# TASK:
If a line in the listing below has the string "agent", copy it out.

# MATERIALS PROVIDED:
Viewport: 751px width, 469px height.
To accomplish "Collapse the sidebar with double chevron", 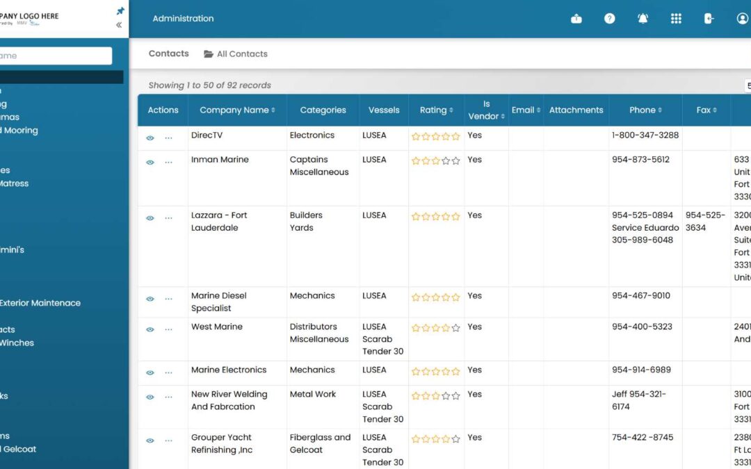I will click(119, 25).
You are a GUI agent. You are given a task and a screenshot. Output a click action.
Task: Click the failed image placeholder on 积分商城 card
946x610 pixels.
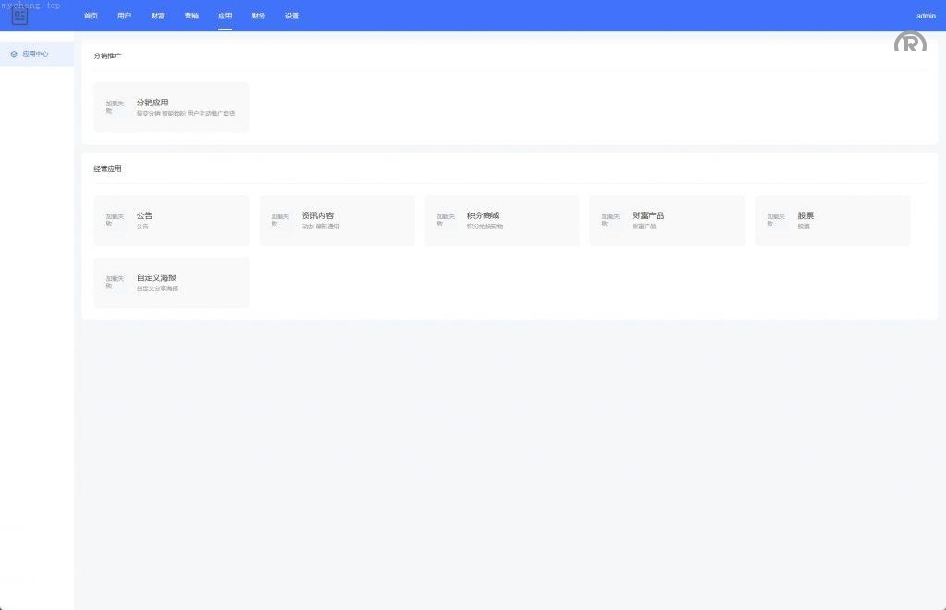pyautogui.click(x=445, y=220)
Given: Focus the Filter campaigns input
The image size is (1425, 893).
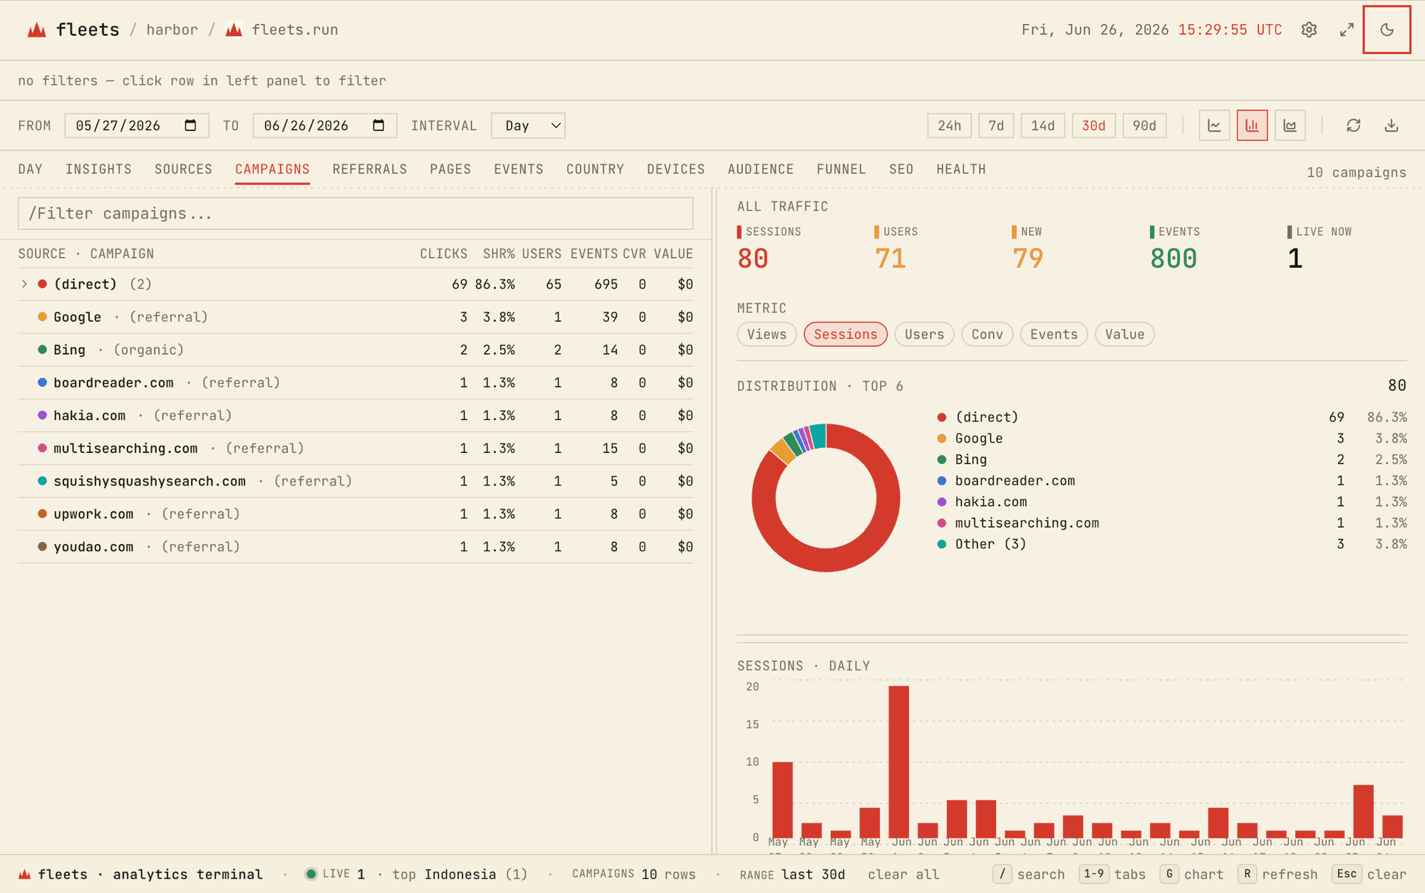Looking at the screenshot, I should pyautogui.click(x=356, y=214).
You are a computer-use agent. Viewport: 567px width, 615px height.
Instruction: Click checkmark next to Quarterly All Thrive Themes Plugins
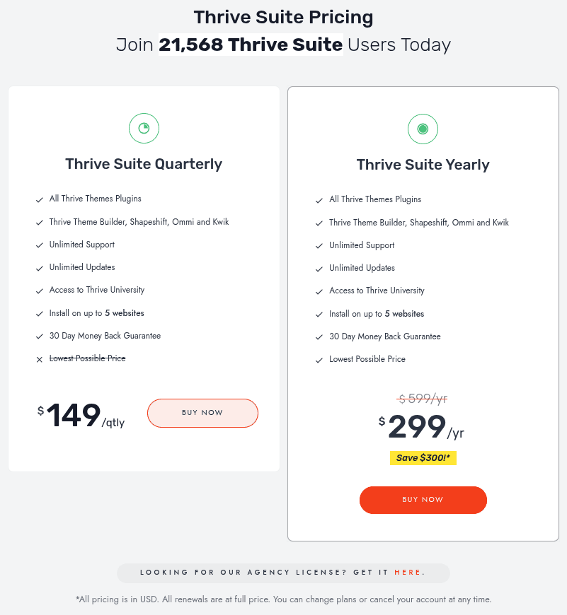click(40, 199)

# RESULT FOR THIS EXERCISE:
You are a GUI agent. You are given a task and a screenshot. Output a click action.
You are a computer-use agent. Viewport: 567px width, 615px height.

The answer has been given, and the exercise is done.